In recent weeks, Grok – the AI system developed by Elon Musk’s xAI – has generated unconsensual, sexualized images of women and children on the social media platform European officials have described the behavior as illegal. British regulators have launched urgent investigations. Other governments have warned that Grok production could violate domestic criminal and platform safety laws. Far from being fringe regulatory disputes, these discussions go to the heart of AI governance.
Governments around the world are increasingly agreeing on a basic principle of AI governance: systems that are deployed at scale must be secure, auditable, and subject to meaningful oversight. Whether framed by the EU’s Digital Services Act (DSA), the OECD’s AI Principles, UNESCO’s AI Ethical Framework, or emerging national security regimes, these standards are clear and unwavering. AI systems that enable foreseeable harm, especially sexual exploitation, are incompatible with society’s expectations for the technology and its governance.
There is also broad global agreement that sexualized images involving minors – whether real, manipulated or AI-generated – are one of the clearest red lines in technology management. This is where international law, human rights frameworks and domestic criminal laws converge.
Fundamental failure
Grok’s production of such material does not fall into a gray area. It reflects a clear and fundamental failure of the system’s design, safety assessments, supervision and control. The ease with which Grok can be induced to produce sexualized images involving minors, the extent of scrutiny it now faces, and the lack of publicly verifiable safety testing all indicate that society’s basic expectations for powerful AI systems are not being met. Musk’s announcement that the image generation service will now only be available to paying subscribers does not solve these problems.
This is not a one-time problem for Grok. Last July, the Polish government urged the EU to open an investigation into Grok over his “erratic” behavior. In October, more than two dozen civil society and public interest organizations sent a letter urging the U.S. Office of Management and Budget to suspend Grok’s planned deployment to U.S. federal agencies. Many AI safety experts have raised concerns about the adequacy of Grok’s guardrails, with some claiming that its security and safety architecture is inadequate for a system of this size.
These concerns were largely ignored as governments and political leaders sought to engage, collaborate, or bring to justice xAI and its founder. But the fact that xAI is now under scrutiny in multiple jurisdictions seems to vindicate them, while exposing a deep structural problem: advanced AI systems are deployed and made available to the public without safeguards commensurate with their risks. This should serve as a warning to states considering similar AI deployments.
As governments increasingly integrate AI systems into public administration workflows, procurement and policy, maintaining public trust will require assurances that these technologies comply with international obligations, respect fundamental rights and do not expose institutions to legal or reputational risks. To this end, regulators should use the Grok case to demonstrate that their rules are not optional.
Responsible AI governance depends on the alignment between established principles and operational decisions. While many governments and intergovernmental agencies have established commitments to AI systems that are safe, objective, and subject to ongoing monitoring, these lose credibility when states tolerate the deployment of systems that violate widely shared international norms with apparent impunity.
In contrast, suspending the implementation of a model pending a rigorous and transparent review is consistent with global best practices in AI risk management. By doing this, governments can determine whether a system complies with national legislation, international standards and changing safety expectations before it becomes further entrenched. Equally important, it shows that governance frameworks are not just aspirational statements, but operational constraints – and that breaches will have real consequences.
Dangers of escalation
The Grok episode underlines a central lesson of the AI era: governance failures can scale as quickly as technological capabilities.
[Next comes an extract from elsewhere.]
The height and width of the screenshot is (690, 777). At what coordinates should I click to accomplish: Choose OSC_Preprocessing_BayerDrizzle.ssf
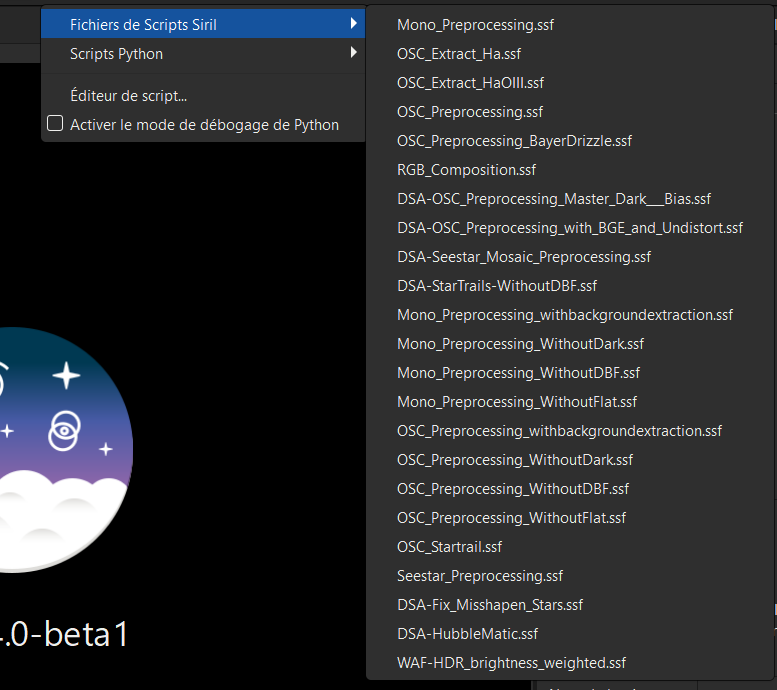pyautogui.click(x=514, y=140)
If the guardrails fail, the damage will not be limited to one platform or jurisdiction; they spread worldwide and provoke responses from public institutions and legal systems.
For European regulators, Grok’s recent output is a defining test of whether the DSA will function as a binding enforcement regime or merely amount to a statement of intent. At a time when governments, in the EU and beyond, are still defining the contours of global AI governance, this case could serve as an early barometer for what tech companies can expect when AI systems cross legal boundaries, especially when the harm involves behavior as egregious as the sexualization of children.
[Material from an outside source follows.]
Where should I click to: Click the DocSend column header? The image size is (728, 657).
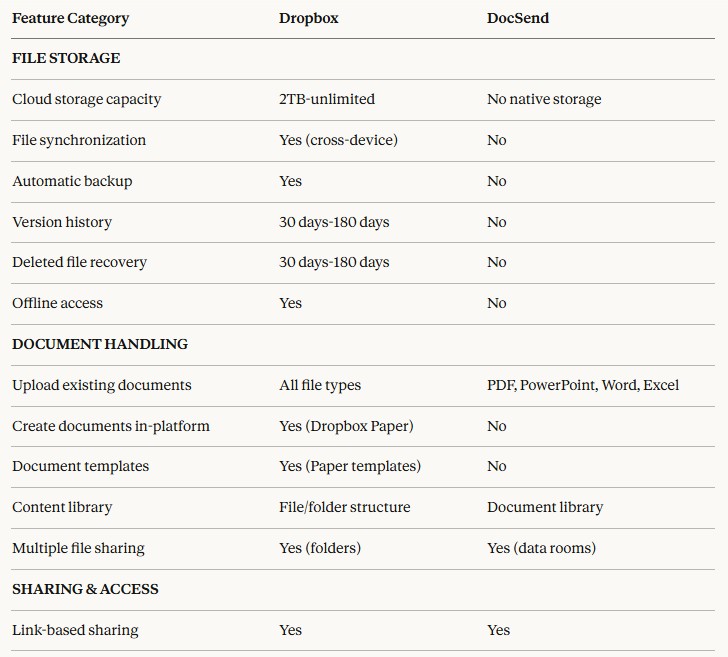pos(517,18)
A response limited to public expressions of concern will fuel future abuses by signaling that enforcement has no teeth. In contrast, a response that includes investigations, suspensions and penalties would make clear that certain boundaries should not be crossed, regardless of a company’s size, prominence or political capital.
Grok should not be treated as an unfortunate anomaly to be quietly managed and put behind us, but as the serious offense that it is. At the very least, there should be a formal investigation, suspension of deployment, and meaningful enforcement.
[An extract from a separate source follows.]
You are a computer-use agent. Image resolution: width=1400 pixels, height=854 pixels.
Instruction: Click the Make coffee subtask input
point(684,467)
Lack of security measures, inadequate safeguards or poor transparency regarding safety testing should have consequences. When government contracts contain provisions related to security, compliance, or termination for cause, they must be enforced. And where laws provide for penalties or fines, they must be enforced. Anything less risks sending a signal to the largest tech companies that they can deploy AI systems recklessly, without fear of being held liable if those systems cross even the brightest legal and moral red lines.